April 19, 2007 at 2:26:00 a.m. GMT+2  
Blogger sirbarrett said...

The media was quick to blame loose gun control on the Virginia Tech massacres. I definitely think it is a large part of the problem because, as one of the groups said "guns are for killing people". On the other hand, groups like the NRA (surprisingly) make a good point that gun control has it's gaps and people will find a way to get a gun when "murder is in their hearts". In that way it has to do more with the society you live in and how much fear you are surrounded by. I definitely think America is a very paranoid country and their politicians work hard to make this true.

In Canada, we have guns but way less handguns than in the States. It's also a lot more difficult to get a gun and you are subject to routine checks by authorities. Our guns are mostly rifles and shotguns. Therefore, our guns aren't very concealable. What we're shooting is mostly deers and geese.

I think a huge problem about the States is simply how their patriotic rhetoric often relates to their sense of "defending" which is largely link to their wars abroad and their international exhibition of violence.

The micro reflects the macro and I don't think anyone is such a 'genius' that they can escape the ills of the society they live in.

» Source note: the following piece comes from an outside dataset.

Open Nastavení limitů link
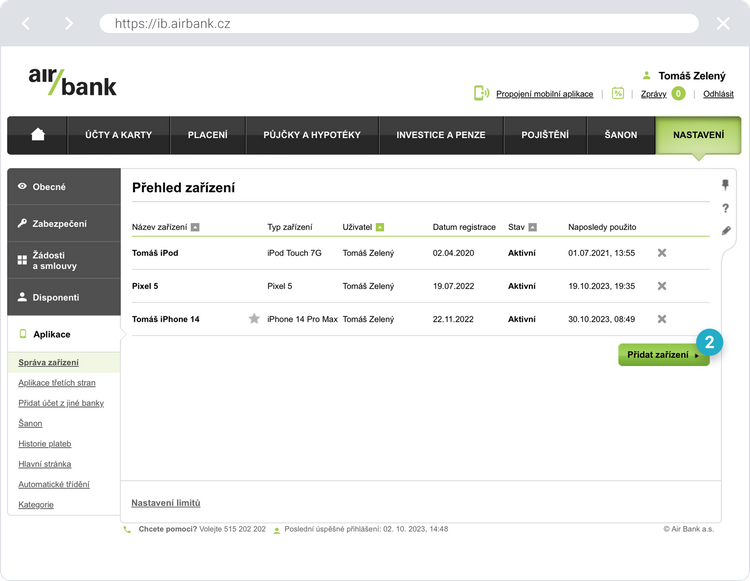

April 19, 2007 at 10:07:00 p.m. GMT+2  
Blogger Udge said...

Good comments, everyone. Thank you! "The hard friction of hypocrisy" is a fine phrase which I shall doubtless use in future.

April 20, 2007 at 12:47:00 p.m. GMT+2  
Blogger Late Edition said...

you are spot on, Udge. Thank you so much for the link. I'm going to post the article and point to your post as well.